ILADS clinicians counter that the IDSA underestimates Borrelia burgdorferi (Bb), the spirochete that causes Lyme disease. “What we’re dealing with is way more sophisticated bacteria than any other bacteria we know,” says Ginger R. Savely, RN, FNP-C, a Lyme disease specialist at Union Square Medical Associates in San Francisco. “The more you really study the bacteria and how it works, the more you become incredibly impressed by how many mechanisms this bacteria has for survival and how difficult it is to get rid of it.”

Furthermore, Lyme disease specialists contend that the currently available diagnostic tools, the ELISA and the Western blot test, do not have sufficient sensitivity to reliably detect the presence of Bb (see Savely GR. Update on Lyme disease.

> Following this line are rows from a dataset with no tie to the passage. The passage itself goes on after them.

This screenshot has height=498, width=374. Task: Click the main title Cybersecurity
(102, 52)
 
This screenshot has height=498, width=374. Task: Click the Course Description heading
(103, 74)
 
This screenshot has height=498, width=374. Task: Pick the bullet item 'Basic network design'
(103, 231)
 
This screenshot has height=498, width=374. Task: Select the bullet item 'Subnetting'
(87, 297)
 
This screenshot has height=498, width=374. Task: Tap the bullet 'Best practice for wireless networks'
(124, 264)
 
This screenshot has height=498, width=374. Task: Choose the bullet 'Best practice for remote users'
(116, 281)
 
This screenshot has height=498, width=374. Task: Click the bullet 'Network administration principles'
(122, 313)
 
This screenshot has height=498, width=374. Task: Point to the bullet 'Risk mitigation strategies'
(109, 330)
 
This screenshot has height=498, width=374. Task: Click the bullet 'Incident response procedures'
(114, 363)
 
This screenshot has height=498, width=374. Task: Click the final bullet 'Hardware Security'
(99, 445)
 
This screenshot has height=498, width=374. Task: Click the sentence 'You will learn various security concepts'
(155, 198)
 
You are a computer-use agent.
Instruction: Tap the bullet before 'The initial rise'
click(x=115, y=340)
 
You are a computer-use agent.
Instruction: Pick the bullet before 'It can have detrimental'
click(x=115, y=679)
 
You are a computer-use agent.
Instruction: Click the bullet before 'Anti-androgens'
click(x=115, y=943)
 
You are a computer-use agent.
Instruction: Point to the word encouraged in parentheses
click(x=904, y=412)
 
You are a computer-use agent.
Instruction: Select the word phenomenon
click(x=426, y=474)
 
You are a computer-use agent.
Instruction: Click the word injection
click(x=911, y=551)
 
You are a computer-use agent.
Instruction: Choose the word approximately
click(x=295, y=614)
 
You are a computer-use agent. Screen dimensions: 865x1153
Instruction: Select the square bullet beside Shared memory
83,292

Clinician Reviews. 2006;16[4]:44-51). This, they say, is why it can be difficult to validate the diagnosis.

Bottom line: If you can’t agree on what you’re treating, you certainly won’t agree on how to treat it.

Prolonged Antibiotic Therapy
IDSA’s guidelines on the treatment of Lyme disease recommend, in general, 14-day courses of oral antibiotics, with the option of a longer course (28 days) or retreatment where deemed appropriate. “We don’t treat bacterial infections with prolonged antibiotics,” Wormser points out, citing as examples cystitis, strep throat, and sinusitis. “So when you see 14 days recommended, that’s a long course relative to many bacterial infections.”

At issue in the Lyme “war” is the fact that ILADS, in the words of President Daniel Cameron, MD, MPH, “likes to offer options to patients who find themselves still sick after 30 days of treatment”—specifically, long-term (sometimes indefinite) high-dose antibiotic therapy.

Wormser is quick to point out that “our guidelines don’t really discuss how any individual patient is to be treated. They just tell you a general approach that we think is scientifically based and makes sense, based on all other infectious diseases.” In the IDSA’s estimation, the research does not support the efficacy of long-term antibiotic therapy for Lyme disease—and in the absence of that support, the risks involved are just too great.

Those risks include the growing problem of antibiotic-resistant bacteria, the possibility of coinfection with an organism such as Clostridium difficile, and the potential for sepsis and other complications associated with prolonged IV therapy. “Would you really dialyze somebody who didn’t need dialysis?” Wormser asks. “That’s an extreme example. But we say to ourselves every time we use them, ‘Do we really need antibiotics here, and what’s the shortest period of time we can give them, not the longest?’”

“The IDSA loves to say that what we’re doing is harmful or dangerous,” says Savely, who has treated more than 1,000 patients according to the ILADS recommendations. “The data have not shown that to be true. We have not had problems or complications—certainly not mortality—from the kind of treatment that we do.”

Furthermore, ILADS clinicians say they restore hope to patients whom “mainstream” medicine has failed. “People were coming to me with just terrible, terrible conditions, where they had been to so many specialists and every one had told them, ‘There’s no hope. We can’t do anything for you,’” Savely says. “And then I’d start treating them with high-dose long-term antibiotics, and they would get their lives back.”